BERLIN – On the weekend of May 7-9, the European Union gazed into the abyss of historical failure. The fate of the euro was at stake and with it European unification as a whole. Not since before the signing of the Treaty of Rome in 1957 had Europe been in such grave political danger. On the surface, the matter at hand was the financial stabilization of Greece and of the Europe’s common currency, but the real title of the play was “Saving the Banks, Part II.”
If Greece had defaulted, not only would Portugal, Spain, and other weaker eurozone economies have been threatened, but Europe would have faced a run on its securities. That, in turn, would have triggered the collapse of supposedly “too big to fail” banks and insurance companies, not just in Europe, but worldwide.

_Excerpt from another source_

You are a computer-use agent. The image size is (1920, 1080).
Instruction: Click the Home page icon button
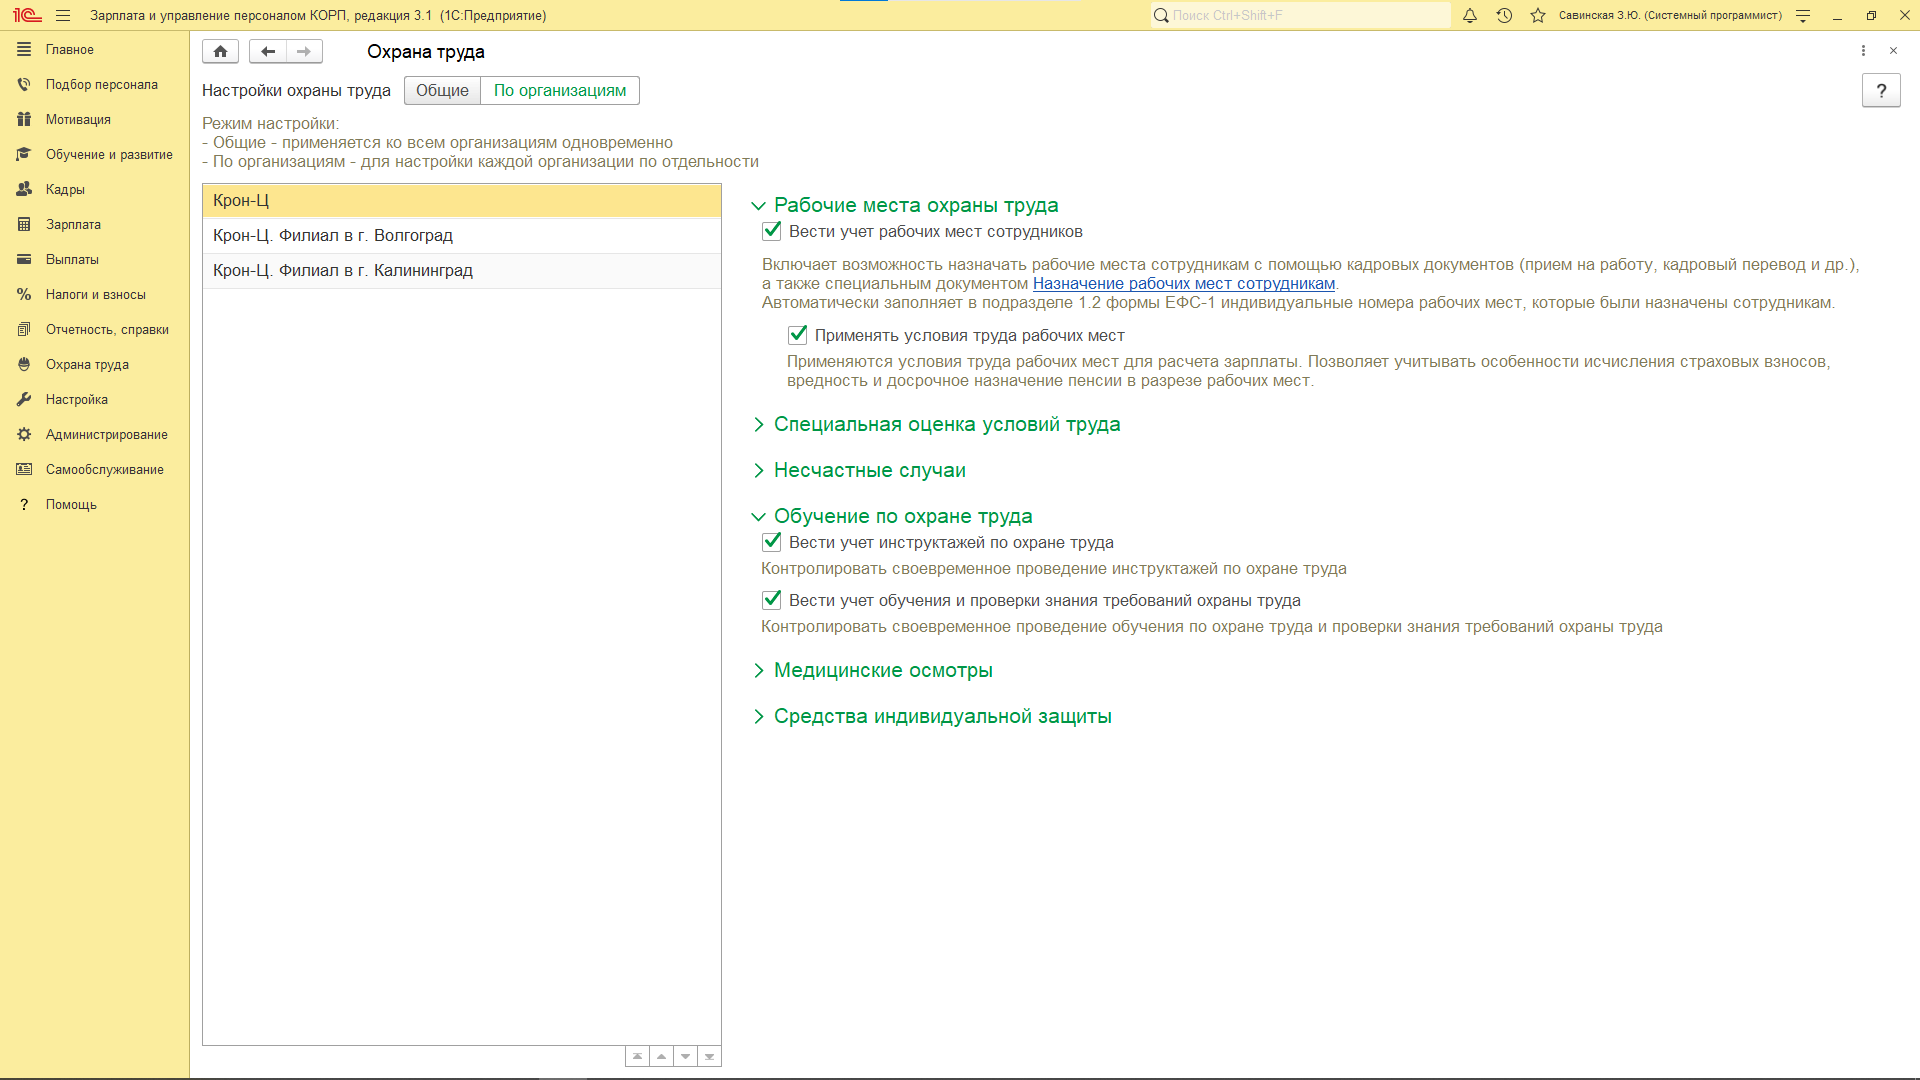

When the heads of the EU’s member states met in Brussels to deal with the Greek crisis, the interbank market, which is decisive for the liquidity of financial institutions, had started to freeze, just like after the collapse of Lehmann Brothers in September 2008. The world financial system again stood at the edge of a precipice. Only after joining forces in providing a €750 billion bailout package, did the eurozone’s member states and the IMF prevent another systemic crash.
But how many bailouts will the people of the Western democracies tolerate before the crisis of the global financial system turns into a crisis of Western democracy? The answer is clear: not many more.
The crisis has not yet manifested itself to most citizens of the West in the appalling, ground-shaking way of 1929. So far, financial crisis still seems a rather more vague threat: people are afraid of inflation, stagnation, unemployment, and loss of assets and status. They don’t yet think that the world as they know it is coming to an end.
Moreover, the mood in the West swings between a realization that this crisis will not be resolved without fundamental commotions and changes, and hope that it will be resolved in the normal, cyclical way of other crises – Mexico, Asia, the Internet bubble, etc. – and that in the not-so-distant future things will start to pick up.
This uncertain response partly explains Western governments’ lack of will to draw tangible conclusions from the systemic failure of the financial sector. It is also why governments give the impression that they don’t know how to steer their societies through these troubled waters. Leaders talk about “systemic risks” and the necessity of bailouts, but at the same time let those responsible for two consecutive systemic failures maintain the same global casino that twice brought the world near collapse.
Sixty years ago, a global crisis such as the one we are witnessing today would have had the potential to unleash another world war. Fortunately, this is no longer a realistic option. The reality of the atomic bomb precludes large-scale war between world powers; governments intervene, upon global agreement, with large-scale bailouts; and today’s Western societies and emerging powers are much richer than those still devastated by World War I. In 2007, global assets (including stock, private and public debt, and bank deposits) amounted to $194 trillion – 343% of annual global GDP.
Moreover, the failure of the global financial system comes at a time when power is shifting from West to East. Today, the hopes of the world economy rest with the emerging powers in east and south Asia, led by China and India.
For all these reasons, the global crisis will not be devastating in the same way as the Great Depression was. Indeed, our current predicament has all of the hallmarks of a “post-modern” crisis. But we need to ask ourselves where and how the energies unleashed by this crisis will be discharged, because there can be no doubt that they will be discharged one way or another. After all, the evidence so far suggests that the crisis is here to stay for a long time, with unforeseen eruptions, such as the recent adversity in Greece and surrounding the euro, as well as inflation, stagnation, and populist rebellion.
Indeed, there are good reasons for believing that the Tea Party movement in the United States, connected as it is with the economic disaster that followed Lehman’s collapse, is one of the channels of the energy released by the crisis. Developments in Greece or Hungary make it easy to imagine failed European states if the EU unravels.
The fact that the current global crisis is a post-modern one does not make it any less dangerous. Post-modern crises entail post-modern risks, resulting in disintegration and implosion of power vacuums, not the danger of classical wars. But, given European governments’ behavior, the urgent question presents itself: Do these governments have any inkling of what is at stake at the table where they sit playing roulette with history?